What you will do:
Count the lines in the records below that contain the string "header", matching case exactly. Reply with the number alone.

Listed records:
═══
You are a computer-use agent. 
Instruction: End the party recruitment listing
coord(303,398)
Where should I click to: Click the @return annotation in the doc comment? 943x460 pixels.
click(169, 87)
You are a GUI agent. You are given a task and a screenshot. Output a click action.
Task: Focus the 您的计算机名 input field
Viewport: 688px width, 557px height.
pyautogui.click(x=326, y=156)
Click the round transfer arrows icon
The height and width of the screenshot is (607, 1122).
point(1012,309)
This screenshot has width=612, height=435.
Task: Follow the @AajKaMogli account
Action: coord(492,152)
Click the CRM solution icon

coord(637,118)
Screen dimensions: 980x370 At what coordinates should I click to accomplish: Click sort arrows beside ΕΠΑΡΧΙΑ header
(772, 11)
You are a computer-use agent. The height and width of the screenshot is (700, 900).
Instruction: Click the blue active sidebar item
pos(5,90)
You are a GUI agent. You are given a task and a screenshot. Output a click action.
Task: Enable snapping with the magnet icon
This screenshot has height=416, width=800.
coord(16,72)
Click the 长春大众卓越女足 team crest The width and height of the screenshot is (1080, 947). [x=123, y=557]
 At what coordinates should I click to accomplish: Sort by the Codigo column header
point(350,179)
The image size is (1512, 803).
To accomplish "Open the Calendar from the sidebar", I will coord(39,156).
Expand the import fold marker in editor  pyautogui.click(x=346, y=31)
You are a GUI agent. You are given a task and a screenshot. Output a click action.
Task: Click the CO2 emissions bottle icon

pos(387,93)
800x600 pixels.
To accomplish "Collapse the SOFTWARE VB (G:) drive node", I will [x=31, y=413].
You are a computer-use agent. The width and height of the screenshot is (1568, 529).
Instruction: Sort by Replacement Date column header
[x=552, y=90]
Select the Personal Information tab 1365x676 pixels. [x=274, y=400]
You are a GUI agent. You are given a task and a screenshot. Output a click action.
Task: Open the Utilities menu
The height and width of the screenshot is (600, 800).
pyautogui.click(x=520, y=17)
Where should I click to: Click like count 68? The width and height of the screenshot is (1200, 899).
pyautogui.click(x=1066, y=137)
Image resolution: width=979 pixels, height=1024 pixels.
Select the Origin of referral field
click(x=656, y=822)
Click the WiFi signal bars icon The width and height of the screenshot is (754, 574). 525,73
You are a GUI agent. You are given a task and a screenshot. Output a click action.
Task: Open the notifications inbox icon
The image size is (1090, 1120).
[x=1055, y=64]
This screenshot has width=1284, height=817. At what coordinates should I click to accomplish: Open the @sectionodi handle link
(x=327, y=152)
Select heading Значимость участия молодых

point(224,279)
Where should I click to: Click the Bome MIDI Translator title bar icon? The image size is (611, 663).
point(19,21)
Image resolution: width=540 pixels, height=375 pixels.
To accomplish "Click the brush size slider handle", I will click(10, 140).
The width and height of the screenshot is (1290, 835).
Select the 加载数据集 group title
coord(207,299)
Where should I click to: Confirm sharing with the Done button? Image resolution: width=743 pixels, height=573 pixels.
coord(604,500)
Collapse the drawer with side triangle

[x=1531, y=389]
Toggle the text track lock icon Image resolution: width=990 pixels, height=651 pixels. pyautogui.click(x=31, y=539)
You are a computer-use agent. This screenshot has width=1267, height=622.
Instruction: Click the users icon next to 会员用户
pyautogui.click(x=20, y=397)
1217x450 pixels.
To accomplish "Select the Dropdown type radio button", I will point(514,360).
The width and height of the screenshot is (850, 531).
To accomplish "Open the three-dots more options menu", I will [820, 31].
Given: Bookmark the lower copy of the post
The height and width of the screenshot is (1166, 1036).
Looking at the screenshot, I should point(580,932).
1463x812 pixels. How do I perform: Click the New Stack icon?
═══
Answer to this problem:
3